The points of emphasis for Miami in defending the passing game are playing tighter coverage and making more passes in the second half of the season contested. That should, inherently, lead to more interceptions.

But here’s the thing: if players start to go after more picks, that could lead to big mistakes.

“The coaches say be patient, do your assignment and let the plays come to you,” Howard said. “Don’t try to go out there forcing things, trying to play to get an interception, because that’s how you give up explosive plays. So I just try to be disciplined. Trying to be in the right place. If a ball comes my way I’m going to make a play on it. But I can’t force it just to try to go get a pick.”

According to Dolphins defensive coordinator Matt Burke, the first key to more interceptions will be catching the ones they’ve failed to complete this season.

Burke noted how Miami allowed a scoring drive at the end of the first half against Oakland that included near-interceptions by linebacker Kiko Alonso and safety Maurice Smith.

“The starting point is I’d like to catch some of the ones that come to us,” Burke said. “That would be a plus.”

Dolphins defensive backs coach Lou Anarumo says interceptions often come on tips and overthrows.

For example, the biggest interception of Miami’s season, by Jones, came after Tankersley tipped a pass from Matt Ryan late in the game to seal a victory.

Miami coach Adam Gase always talks about how his team is built to play with a lead, which can lead to obvious passing situations for the opponent, successful pressures and quarterbacks making poor, rushed decisions.

The Dolphins hope to gain a lead and pressure Panthers quarterback Cam Newton (tied with DeShon Kizer for the NFL lead with 11 interceptions) into bad decisions on Monday night in Charlotte.

But too often this season, Miami has found itself in a deep, early hole.

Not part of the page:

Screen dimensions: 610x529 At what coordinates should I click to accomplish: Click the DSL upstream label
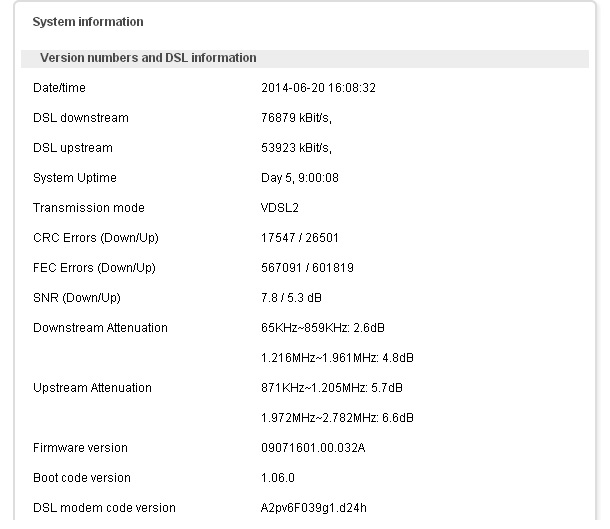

Burke cautioned that he does not and does not think it would be wise to preach, “Go get more interceptions!” because that would likely lead to more costly mistakes.

“Five or six plays are going to be the difference in a game,” Burke said. “If you get your hands on the ball and there’s a chance to get a big turnover and change the game, then we have to be able to take advantage of those chances.”

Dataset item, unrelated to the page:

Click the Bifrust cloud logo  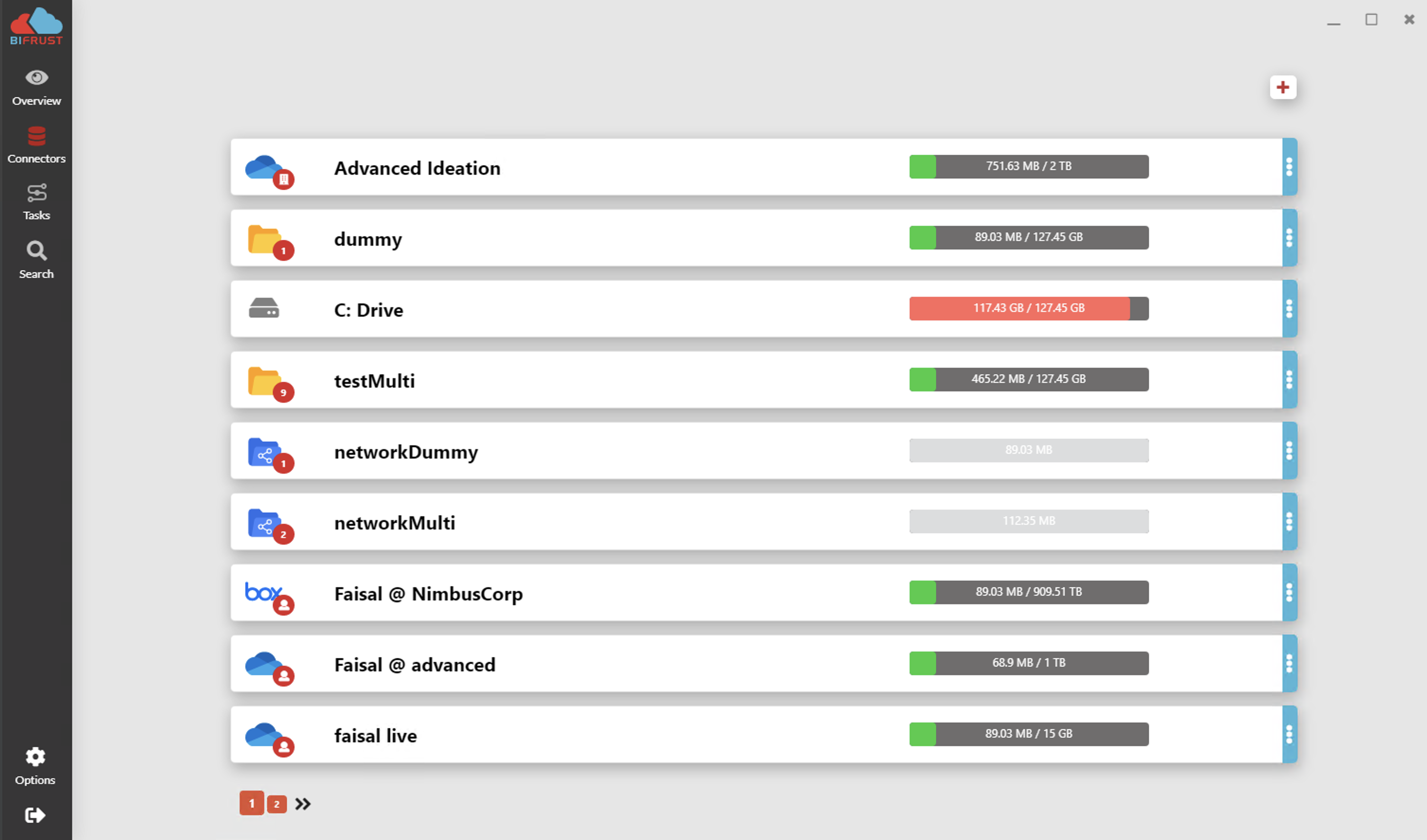[36, 26]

Howard has a promising future in the NFL. But it may be surprising to learn he’s played 15 regular season games, with 14 starts, without an interception. That’s 1,011 regular-season snaps (per Pro Football Focus) without a pick.

Howard is hopeful that discussing the situation will somehow prompt it to happen.

“There are going to be a lot of opportunities out there this last half of the year,” Howard said. “So we’ve just got to make the most of those opportunities. Make a play out there.”